**WHAT THIS TASK INVOLVES:** For the entries that follow, restate word for word the line containing "Task: Click the lab", the line containing "Task: Open the Permissions section", and every line that lies between them.

── EXERCISE DATA ──

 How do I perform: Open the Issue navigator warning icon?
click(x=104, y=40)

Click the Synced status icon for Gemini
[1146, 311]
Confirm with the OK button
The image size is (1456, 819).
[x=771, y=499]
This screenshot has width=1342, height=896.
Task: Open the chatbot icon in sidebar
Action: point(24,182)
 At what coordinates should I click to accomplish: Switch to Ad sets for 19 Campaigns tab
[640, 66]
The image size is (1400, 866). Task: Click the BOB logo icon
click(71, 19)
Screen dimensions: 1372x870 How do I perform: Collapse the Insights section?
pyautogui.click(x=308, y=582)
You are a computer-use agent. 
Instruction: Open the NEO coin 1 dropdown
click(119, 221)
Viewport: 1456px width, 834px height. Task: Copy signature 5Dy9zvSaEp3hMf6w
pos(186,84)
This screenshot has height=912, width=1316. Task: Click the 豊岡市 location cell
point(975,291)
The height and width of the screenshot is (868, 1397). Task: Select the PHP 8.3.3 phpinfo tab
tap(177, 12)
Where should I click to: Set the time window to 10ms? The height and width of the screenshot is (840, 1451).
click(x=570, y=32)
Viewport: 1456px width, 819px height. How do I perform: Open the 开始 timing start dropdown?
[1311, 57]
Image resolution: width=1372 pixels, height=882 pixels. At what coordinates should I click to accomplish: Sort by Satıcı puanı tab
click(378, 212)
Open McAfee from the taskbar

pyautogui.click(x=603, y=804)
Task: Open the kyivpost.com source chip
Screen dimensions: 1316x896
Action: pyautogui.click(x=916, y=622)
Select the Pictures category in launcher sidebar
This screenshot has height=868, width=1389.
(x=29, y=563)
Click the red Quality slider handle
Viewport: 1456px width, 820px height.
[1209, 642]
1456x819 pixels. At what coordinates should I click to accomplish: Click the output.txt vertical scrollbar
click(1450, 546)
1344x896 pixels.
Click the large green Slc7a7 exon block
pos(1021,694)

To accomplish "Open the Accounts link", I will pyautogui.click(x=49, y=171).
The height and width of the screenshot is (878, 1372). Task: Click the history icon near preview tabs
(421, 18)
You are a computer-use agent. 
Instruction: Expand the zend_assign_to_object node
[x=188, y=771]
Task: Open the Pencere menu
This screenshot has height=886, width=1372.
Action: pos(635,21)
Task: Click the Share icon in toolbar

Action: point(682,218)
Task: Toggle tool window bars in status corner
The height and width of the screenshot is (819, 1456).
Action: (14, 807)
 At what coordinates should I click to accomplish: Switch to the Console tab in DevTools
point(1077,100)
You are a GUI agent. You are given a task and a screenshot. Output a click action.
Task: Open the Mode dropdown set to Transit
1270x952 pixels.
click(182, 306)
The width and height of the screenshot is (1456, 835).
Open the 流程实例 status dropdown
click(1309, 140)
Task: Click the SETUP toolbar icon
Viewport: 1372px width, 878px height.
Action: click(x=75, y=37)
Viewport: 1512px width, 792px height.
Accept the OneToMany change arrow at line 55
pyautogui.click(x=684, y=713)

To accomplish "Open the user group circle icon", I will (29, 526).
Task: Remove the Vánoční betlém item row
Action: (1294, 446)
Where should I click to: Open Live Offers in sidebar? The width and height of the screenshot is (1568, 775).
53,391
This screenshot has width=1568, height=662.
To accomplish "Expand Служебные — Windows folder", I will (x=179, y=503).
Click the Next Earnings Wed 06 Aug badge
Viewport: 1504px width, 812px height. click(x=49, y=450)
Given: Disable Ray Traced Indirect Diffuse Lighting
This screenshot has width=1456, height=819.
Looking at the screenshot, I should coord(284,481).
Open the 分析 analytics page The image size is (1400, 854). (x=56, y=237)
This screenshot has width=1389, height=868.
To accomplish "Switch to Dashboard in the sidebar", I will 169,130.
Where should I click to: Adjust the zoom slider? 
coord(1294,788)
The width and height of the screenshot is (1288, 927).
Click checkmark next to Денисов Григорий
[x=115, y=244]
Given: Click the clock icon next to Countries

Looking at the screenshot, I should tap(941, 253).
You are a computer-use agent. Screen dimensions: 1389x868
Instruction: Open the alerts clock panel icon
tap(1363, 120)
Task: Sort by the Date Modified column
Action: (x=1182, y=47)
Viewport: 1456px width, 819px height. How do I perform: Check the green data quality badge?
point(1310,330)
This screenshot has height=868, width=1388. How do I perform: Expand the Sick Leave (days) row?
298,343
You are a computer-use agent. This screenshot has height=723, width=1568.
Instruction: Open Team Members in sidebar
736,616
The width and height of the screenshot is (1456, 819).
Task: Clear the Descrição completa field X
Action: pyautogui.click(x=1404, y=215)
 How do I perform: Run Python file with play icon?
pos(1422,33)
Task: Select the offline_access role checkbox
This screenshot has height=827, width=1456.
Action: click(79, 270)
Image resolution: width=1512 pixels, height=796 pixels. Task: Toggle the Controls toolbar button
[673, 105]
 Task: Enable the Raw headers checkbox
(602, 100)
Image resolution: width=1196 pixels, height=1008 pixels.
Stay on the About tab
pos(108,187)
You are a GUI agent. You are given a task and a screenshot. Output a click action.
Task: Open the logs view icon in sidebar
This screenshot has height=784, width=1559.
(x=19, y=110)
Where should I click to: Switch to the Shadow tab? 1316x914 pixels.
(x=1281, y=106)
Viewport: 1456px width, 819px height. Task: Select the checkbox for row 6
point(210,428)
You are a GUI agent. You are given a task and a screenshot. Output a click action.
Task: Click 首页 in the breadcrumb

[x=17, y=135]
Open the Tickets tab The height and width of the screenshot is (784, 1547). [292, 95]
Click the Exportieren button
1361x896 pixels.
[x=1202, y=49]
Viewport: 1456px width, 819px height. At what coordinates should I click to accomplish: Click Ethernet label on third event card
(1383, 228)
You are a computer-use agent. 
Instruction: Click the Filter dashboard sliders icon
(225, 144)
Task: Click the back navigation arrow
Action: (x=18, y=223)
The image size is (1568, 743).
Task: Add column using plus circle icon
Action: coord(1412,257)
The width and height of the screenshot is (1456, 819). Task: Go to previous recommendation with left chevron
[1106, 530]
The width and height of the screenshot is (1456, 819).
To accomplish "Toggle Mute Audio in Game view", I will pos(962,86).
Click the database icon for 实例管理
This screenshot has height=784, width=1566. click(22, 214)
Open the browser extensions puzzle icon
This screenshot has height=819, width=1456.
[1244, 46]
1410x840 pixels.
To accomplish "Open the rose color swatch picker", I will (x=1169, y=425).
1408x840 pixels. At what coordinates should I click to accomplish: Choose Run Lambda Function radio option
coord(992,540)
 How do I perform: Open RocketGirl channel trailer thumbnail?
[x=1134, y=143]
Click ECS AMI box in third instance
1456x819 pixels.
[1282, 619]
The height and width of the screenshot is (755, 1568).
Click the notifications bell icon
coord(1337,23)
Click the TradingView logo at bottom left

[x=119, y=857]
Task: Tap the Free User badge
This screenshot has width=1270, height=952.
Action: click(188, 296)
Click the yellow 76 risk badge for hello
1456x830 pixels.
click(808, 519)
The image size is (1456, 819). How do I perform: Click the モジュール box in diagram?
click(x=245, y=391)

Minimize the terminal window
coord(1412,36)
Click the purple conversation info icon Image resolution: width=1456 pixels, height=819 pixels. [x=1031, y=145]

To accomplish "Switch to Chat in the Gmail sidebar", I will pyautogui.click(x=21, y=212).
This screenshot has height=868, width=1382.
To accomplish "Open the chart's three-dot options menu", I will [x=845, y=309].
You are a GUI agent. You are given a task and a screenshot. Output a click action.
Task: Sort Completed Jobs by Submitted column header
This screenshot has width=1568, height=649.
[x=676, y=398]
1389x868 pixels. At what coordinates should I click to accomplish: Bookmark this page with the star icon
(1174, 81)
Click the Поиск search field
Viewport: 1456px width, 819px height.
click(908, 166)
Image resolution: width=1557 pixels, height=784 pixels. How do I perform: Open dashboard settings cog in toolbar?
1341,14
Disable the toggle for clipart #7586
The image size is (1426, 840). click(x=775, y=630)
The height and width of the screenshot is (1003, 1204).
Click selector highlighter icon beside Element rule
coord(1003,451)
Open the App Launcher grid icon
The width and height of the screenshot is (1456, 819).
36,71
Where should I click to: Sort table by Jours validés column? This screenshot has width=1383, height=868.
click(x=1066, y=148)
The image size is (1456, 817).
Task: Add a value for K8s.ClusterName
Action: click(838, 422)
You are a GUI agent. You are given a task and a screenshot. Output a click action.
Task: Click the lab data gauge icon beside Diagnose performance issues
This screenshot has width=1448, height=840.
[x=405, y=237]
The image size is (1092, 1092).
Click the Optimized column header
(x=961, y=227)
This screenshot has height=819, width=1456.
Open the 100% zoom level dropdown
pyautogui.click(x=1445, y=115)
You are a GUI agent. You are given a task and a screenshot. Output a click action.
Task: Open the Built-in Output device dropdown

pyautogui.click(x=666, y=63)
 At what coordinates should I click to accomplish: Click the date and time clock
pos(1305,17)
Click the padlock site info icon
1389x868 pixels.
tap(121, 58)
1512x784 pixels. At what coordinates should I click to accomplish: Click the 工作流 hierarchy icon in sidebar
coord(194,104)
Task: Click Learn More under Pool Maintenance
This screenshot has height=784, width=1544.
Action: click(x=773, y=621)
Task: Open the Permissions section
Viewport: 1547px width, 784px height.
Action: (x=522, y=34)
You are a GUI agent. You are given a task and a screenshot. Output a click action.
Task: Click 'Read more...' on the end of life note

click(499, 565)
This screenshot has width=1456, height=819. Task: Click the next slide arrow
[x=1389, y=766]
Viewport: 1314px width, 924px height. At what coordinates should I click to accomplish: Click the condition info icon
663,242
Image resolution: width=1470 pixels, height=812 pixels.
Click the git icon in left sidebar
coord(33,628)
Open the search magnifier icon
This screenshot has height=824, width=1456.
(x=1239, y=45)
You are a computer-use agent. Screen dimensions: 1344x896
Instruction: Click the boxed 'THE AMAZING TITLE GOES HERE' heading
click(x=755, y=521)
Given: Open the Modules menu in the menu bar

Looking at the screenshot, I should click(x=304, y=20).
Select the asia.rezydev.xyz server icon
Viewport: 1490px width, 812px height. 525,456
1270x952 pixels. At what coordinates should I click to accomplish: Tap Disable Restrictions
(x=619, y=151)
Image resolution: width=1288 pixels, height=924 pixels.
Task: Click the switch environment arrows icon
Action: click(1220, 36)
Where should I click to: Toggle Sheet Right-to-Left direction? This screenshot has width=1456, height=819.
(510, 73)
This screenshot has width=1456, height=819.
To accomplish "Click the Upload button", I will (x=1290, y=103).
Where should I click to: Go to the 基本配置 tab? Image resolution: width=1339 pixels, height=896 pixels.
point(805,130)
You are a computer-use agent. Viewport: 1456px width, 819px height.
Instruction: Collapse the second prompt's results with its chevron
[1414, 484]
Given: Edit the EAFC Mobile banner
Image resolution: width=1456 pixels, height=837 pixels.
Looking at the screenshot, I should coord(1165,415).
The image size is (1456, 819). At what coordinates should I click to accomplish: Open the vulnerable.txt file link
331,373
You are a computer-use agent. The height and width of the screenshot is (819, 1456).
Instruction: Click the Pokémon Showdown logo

───

**RESULT OF THE TASK:**
Task: Click the lab data gauge icon beside Diagnose performance issues
This screenshot has width=1448, height=840.
[x=405, y=237]
The image size is (1092, 1092).
Click the Optimized column header
(x=961, y=227)
This screenshot has height=819, width=1456.
Open the 100% zoom level dropdown
pyautogui.click(x=1445, y=115)
You are a GUI agent. You are given a task and a screenshot. Output a click action.
Task: Open the Built-in Output device dropdown

pyautogui.click(x=666, y=63)
 At what coordinates should I click to accomplish: Click the date and time clock
pos(1305,17)
Click the padlock site info icon
1389x868 pixels.
tap(121, 58)
1512x784 pixels. At what coordinates should I click to accomplish: Click the 工作流 hierarchy icon in sidebar
coord(194,104)
Task: Click Learn More under Pool Maintenance
This screenshot has height=784, width=1544.
Action: click(x=773, y=621)
Task: Open the Permissions section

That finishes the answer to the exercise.